ITEMS:
★ ★ ★ ★ ★ ★ ★

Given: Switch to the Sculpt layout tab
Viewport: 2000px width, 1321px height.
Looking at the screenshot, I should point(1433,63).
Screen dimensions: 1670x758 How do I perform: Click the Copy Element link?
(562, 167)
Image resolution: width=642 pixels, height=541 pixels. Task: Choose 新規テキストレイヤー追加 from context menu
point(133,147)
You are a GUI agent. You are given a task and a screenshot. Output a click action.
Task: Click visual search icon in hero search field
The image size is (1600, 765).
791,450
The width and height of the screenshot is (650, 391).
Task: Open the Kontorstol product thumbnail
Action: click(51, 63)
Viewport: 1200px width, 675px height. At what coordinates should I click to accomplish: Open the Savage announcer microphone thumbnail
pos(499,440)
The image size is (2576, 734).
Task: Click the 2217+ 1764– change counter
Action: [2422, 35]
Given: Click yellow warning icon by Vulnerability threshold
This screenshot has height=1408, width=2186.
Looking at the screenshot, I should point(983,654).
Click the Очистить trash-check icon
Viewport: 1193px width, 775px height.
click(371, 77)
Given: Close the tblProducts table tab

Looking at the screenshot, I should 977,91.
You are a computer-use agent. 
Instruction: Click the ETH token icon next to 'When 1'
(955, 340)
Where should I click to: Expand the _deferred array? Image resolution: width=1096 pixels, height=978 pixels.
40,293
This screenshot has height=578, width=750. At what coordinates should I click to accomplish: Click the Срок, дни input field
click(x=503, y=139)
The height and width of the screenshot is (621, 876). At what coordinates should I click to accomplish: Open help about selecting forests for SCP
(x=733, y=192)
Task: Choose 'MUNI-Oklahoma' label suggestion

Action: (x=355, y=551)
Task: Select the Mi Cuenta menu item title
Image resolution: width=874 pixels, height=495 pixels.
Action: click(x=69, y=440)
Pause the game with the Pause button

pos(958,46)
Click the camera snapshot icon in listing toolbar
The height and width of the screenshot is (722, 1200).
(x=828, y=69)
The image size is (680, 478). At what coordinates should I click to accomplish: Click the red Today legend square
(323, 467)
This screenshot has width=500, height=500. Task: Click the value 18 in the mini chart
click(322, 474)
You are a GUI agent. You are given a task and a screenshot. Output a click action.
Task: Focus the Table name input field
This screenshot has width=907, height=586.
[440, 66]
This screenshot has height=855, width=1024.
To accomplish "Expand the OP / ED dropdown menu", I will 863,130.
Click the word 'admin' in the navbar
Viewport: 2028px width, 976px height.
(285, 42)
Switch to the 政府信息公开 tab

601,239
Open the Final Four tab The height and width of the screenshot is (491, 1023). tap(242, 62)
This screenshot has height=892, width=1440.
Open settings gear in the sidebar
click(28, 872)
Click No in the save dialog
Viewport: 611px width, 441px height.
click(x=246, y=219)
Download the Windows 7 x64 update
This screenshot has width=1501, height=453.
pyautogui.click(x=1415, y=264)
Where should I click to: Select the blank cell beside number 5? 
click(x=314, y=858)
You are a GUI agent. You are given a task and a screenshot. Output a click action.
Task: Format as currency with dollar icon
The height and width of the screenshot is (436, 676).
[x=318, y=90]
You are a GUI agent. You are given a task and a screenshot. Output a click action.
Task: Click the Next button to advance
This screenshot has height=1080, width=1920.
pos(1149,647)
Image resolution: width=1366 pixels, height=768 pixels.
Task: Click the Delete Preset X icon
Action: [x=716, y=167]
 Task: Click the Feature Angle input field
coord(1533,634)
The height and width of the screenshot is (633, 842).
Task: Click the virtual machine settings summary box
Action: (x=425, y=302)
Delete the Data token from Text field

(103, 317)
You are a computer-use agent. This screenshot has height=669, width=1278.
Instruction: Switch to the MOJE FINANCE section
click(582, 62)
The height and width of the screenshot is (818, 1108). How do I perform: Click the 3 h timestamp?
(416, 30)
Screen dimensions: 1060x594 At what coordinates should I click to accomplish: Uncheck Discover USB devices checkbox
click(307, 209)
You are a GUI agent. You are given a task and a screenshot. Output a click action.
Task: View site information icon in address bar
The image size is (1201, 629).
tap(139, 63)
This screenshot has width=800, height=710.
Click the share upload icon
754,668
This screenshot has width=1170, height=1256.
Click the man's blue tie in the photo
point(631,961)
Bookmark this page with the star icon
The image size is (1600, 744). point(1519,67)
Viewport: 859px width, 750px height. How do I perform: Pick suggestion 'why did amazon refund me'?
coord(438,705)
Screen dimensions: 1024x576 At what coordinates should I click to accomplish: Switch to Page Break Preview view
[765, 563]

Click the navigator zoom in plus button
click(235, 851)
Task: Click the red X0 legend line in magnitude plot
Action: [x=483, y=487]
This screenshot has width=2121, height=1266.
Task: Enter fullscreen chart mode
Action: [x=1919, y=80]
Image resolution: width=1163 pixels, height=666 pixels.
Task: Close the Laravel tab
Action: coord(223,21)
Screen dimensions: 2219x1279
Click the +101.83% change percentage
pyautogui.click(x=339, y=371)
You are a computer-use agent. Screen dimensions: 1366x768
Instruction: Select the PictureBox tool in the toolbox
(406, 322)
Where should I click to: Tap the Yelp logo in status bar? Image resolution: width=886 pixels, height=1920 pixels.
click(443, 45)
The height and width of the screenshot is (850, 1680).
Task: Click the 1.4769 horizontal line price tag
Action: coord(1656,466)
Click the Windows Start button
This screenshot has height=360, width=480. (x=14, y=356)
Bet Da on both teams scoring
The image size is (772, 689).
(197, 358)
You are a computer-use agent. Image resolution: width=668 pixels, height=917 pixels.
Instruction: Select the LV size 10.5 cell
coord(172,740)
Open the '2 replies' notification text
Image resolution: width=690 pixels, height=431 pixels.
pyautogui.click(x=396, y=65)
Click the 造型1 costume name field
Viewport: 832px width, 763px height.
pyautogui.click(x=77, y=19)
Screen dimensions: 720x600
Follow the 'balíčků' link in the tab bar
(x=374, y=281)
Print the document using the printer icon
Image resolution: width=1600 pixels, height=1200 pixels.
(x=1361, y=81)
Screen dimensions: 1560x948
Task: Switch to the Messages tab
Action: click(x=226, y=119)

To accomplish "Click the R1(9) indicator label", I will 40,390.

★ ★ ★ ★ ★ ★ ★

OBJECTIVE:
Revise the items above by replacing each "At what coordinates should I click to accomplish" with "Which point should be clicked to complete", keeping every other part of the items unchanged.

SOLUTION:
Given: Switch to the Sculpt layout tab
Viewport: 2000px width, 1321px height.
Looking at the screenshot, I should point(1433,63).
Screen dimensions: 1670x758 How do I perform: Click the Copy Element link?
(562, 167)
Image resolution: width=642 pixels, height=541 pixels. Task: Choose 新規テキストレイヤー追加 from context menu
point(133,147)
You are a GUI agent. You are given a task and a screenshot. Output a click action.
Task: Click visual search icon in hero search field
The image size is (1600, 765).
791,450
The width and height of the screenshot is (650, 391).
Task: Open the Kontorstol product thumbnail
Action: click(51, 63)
Viewport: 1200px width, 675px height. Which point should be clicked to complete: Open the Savage announcer microphone thumbnail
pos(499,440)
The image size is (2576, 734).
Task: Click the 2217+ 1764– change counter
Action: [2422, 35]
Given: Click yellow warning icon by Vulnerability threshold
This screenshot has height=1408, width=2186.
Looking at the screenshot, I should point(983,654).
Click the Очистить trash-check icon
Viewport: 1193px width, 775px height.
click(371, 77)
Given: Close the tblProducts table tab

Looking at the screenshot, I should 977,91.
You are a computer-use agent. 
Instruction: Click the ETH token icon next to 'When 1'
(955, 340)
Where should I click to: Expand the _deferred array? Image resolution: width=1096 pixels, height=978 pixels.
40,293
This screenshot has height=578, width=750. Which point should be clicked to complete: Click the Срок, дни input field
click(x=503, y=139)
The height and width of the screenshot is (621, 876). Which point should be clicked to complete: Open help about selecting forests for SCP
(x=733, y=192)
Task: Choose 'MUNI-Oklahoma' label suggestion

Action: (x=355, y=551)
Task: Select the Mi Cuenta menu item title
Image resolution: width=874 pixels, height=495 pixels.
Action: click(x=69, y=440)
Pause the game with the Pause button

pos(958,46)
Click the camera snapshot icon in listing toolbar
The height and width of the screenshot is (722, 1200).
(x=828, y=69)
The image size is (680, 478). Which point should be clicked to complete: Click the red Today legend square
(323, 467)
This screenshot has width=500, height=500. Task: Click the value 18 in the mini chart
click(322, 474)
You are a GUI agent. You are given a task and a screenshot. Output a click action.
Task: Focus the Table name input field
This screenshot has width=907, height=586.
[440, 66]
This screenshot has height=855, width=1024.
To accomplish "Expand the OP / ED dropdown menu", I will 863,130.
Click the word 'admin' in the navbar
Viewport: 2028px width, 976px height.
(285, 42)
Switch to the 政府信息公开 tab

601,239
Open the Final Four tab The height and width of the screenshot is (491, 1023). tap(242, 62)
This screenshot has height=892, width=1440.
Open settings gear in the sidebar
click(28, 872)
Click No in the save dialog
Viewport: 611px width, 441px height.
click(x=246, y=219)
Download the Windows 7 x64 update
This screenshot has width=1501, height=453.
pyautogui.click(x=1415, y=264)
Where should I click to: Select the blank cell beside number 5? 
click(x=314, y=858)
You are a GUI agent. You are given a task and a screenshot. Output a click action.
Task: Format as currency with dollar icon
The height and width of the screenshot is (436, 676).
[x=318, y=90]
You are a GUI agent. You are given a task and a screenshot. Output a click action.
Task: Click the Next button to advance
This screenshot has height=1080, width=1920.
pos(1149,647)
Image resolution: width=1366 pixels, height=768 pixels.
Task: Click the Delete Preset X icon
Action: [x=716, y=167]
 Task: Click the Feature Angle input field
coord(1533,634)
The height and width of the screenshot is (633, 842).
Task: Click the virtual machine settings summary box
Action: (x=425, y=302)
Delete the Data token from Text field

(103, 317)
You are a computer-use agent. This screenshot has height=669, width=1278.
Instruction: Switch to the MOJE FINANCE section
click(582, 62)
The height and width of the screenshot is (818, 1108). How do I perform: Click the 3 h timestamp?
(416, 30)
Screen dimensions: 1060x594 Which point should be clicked to complete: Uncheck Discover USB devices checkbox
click(307, 209)
You are a GUI agent. You are given a task and a screenshot. Output a click action.
Task: View site information icon in address bar
The image size is (1201, 629).
tap(139, 63)
This screenshot has width=800, height=710.
Click the share upload icon
754,668
This screenshot has width=1170, height=1256.
Click the man's blue tie in the photo
point(631,961)
Bookmark this page with the star icon
The image size is (1600, 744). point(1519,67)
Viewport: 859px width, 750px height. How do I perform: Pick suggestion 'why did amazon refund me'?
coord(438,705)
Screen dimensions: 1024x576 Which point should be clicked to complete: Switch to Page Break Preview view
[765, 563]

Click the navigator zoom in plus button
click(235, 851)
Task: Click the red X0 legend line in magnitude plot
Action: [x=483, y=487]
This screenshot has width=2121, height=1266.
Task: Enter fullscreen chart mode
Action: [x=1919, y=80]
Image resolution: width=1163 pixels, height=666 pixels.
Task: Close the Laravel tab
Action: coord(223,21)
Screen dimensions: 2219x1279
Click the +101.83% change percentage
pyautogui.click(x=339, y=371)
You are a computer-use agent. Screen dimensions: 1366x768
Instruction: Select the PictureBox tool in the toolbox
(406, 322)
Where should I click to: Tap the Yelp logo in status bar? Image resolution: width=886 pixels, height=1920 pixels.
click(443, 45)
The height and width of the screenshot is (850, 1680).
Task: Click the 1.4769 horizontal line price tag
Action: coord(1656,466)
Click the Windows Start button
This screenshot has height=360, width=480. (x=14, y=356)
Bet Da on both teams scoring
The image size is (772, 689).
(197, 358)
You are a computer-use agent. Image resolution: width=668 pixels, height=917 pixels.
Instruction: Select the LV size 10.5 cell
coord(172,740)
Open the '2 replies' notification text
Image resolution: width=690 pixels, height=431 pixels.
pyautogui.click(x=396, y=65)
Click the 造型1 costume name field
Viewport: 832px width, 763px height.
pyautogui.click(x=77, y=19)
Screen dimensions: 720x600
Follow the 'balíčků' link in the tab bar
(x=374, y=281)
Print the document using the printer icon
Image resolution: width=1600 pixels, height=1200 pixels.
(x=1361, y=81)
Screen dimensions: 1560x948
Task: Switch to the Messages tab
Action: click(x=226, y=119)

To accomplish "Click the R1(9) indicator label", I will 40,390.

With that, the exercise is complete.